BRIEF — Lines before the one containing "This screenshot has width=1386, height=741." in the records below are to be left out; that line and all after it, through the end, are to be retyped exactly.

Dataset entries:

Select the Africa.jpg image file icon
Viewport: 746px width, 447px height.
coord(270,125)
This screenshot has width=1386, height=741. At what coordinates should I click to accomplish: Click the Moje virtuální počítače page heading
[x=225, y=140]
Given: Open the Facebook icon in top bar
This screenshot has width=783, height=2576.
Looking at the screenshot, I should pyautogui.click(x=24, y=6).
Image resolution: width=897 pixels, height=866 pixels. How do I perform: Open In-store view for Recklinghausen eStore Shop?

SOLUTION TO THIS EXERCISE —
This screenshot has width=1386, height=741. At what coordinates should I click to accomplish: Click the Moje virtuální počítače page heading
[x=225, y=140]
Given: Open the Facebook icon in top bar
This screenshot has width=783, height=2576.
Looking at the screenshot, I should pyautogui.click(x=24, y=6).
Image resolution: width=897 pixels, height=866 pixels. How do I perform: Open In-store view for Recklinghausen eStore Shop?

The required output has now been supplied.